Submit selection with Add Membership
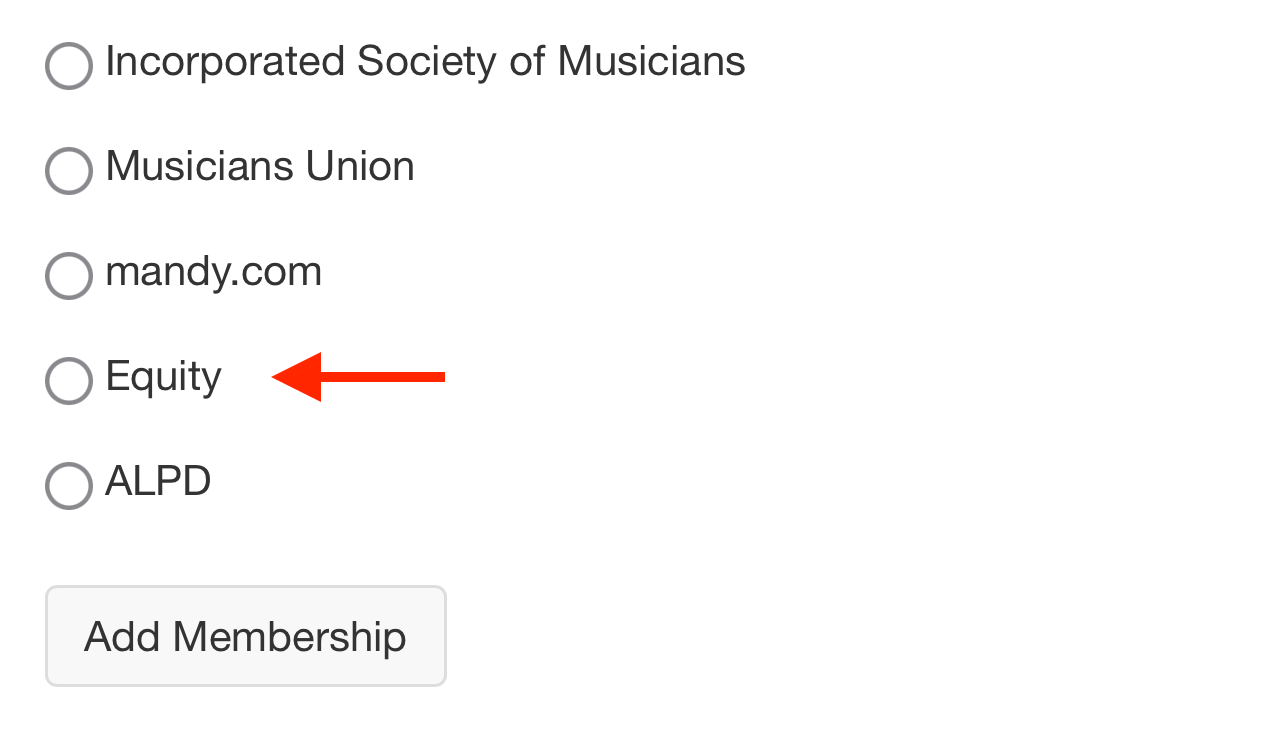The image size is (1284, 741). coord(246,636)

---

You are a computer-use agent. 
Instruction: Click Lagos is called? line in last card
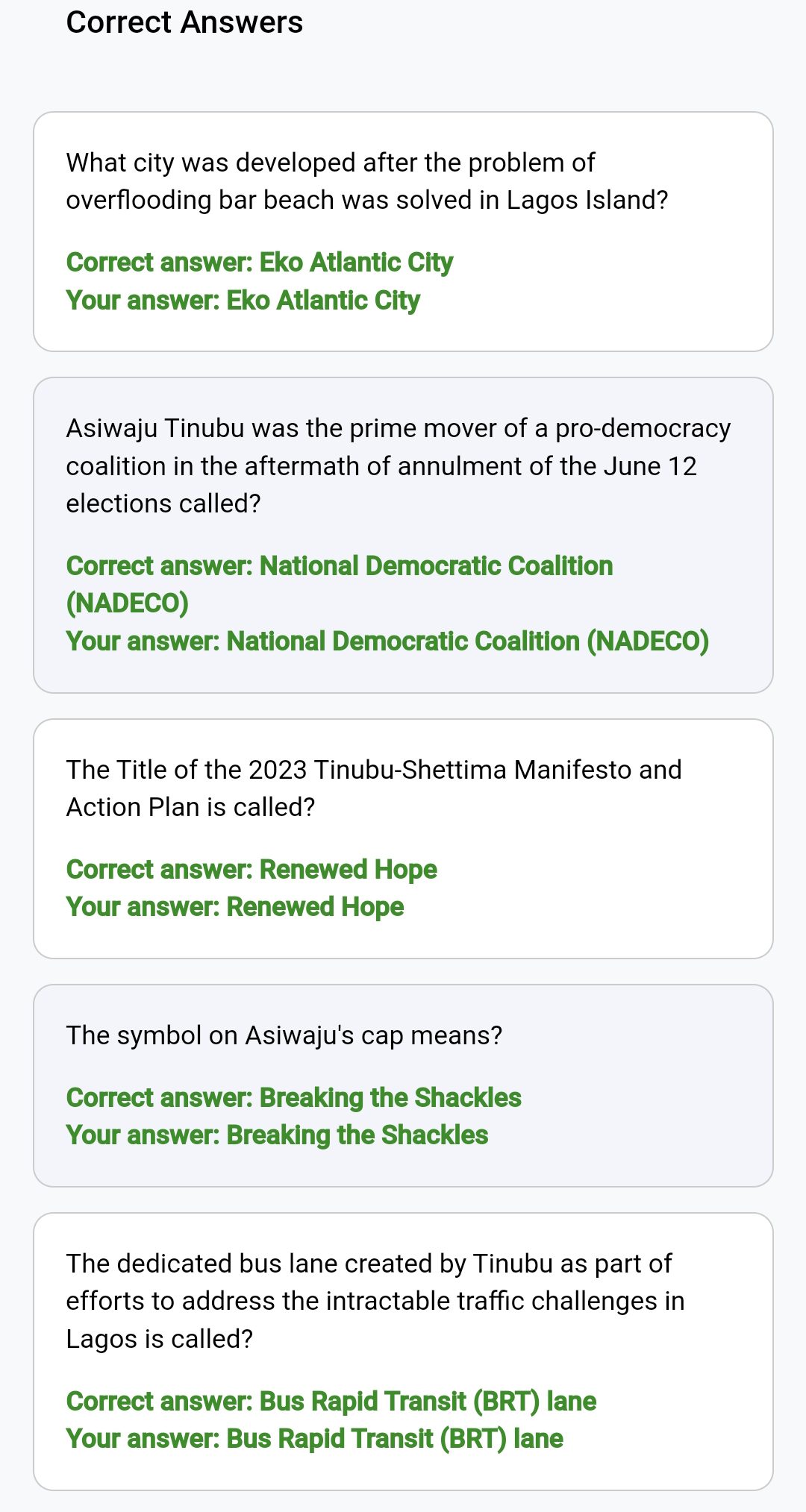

---

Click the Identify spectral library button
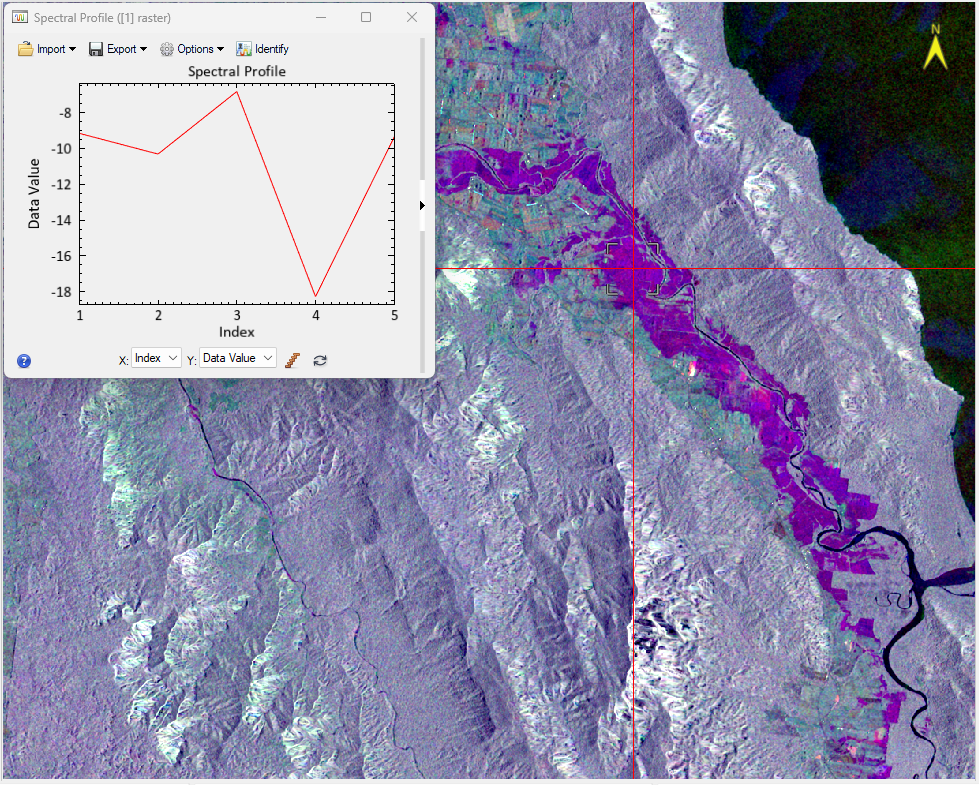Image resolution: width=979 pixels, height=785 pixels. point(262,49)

Set task
Which lines in the items above contain the string "Click", matching case exactly? Copy each of those lines in full.

Task output
Instruction: Click Lagos is called? line in last card
Click the Identify spectral library button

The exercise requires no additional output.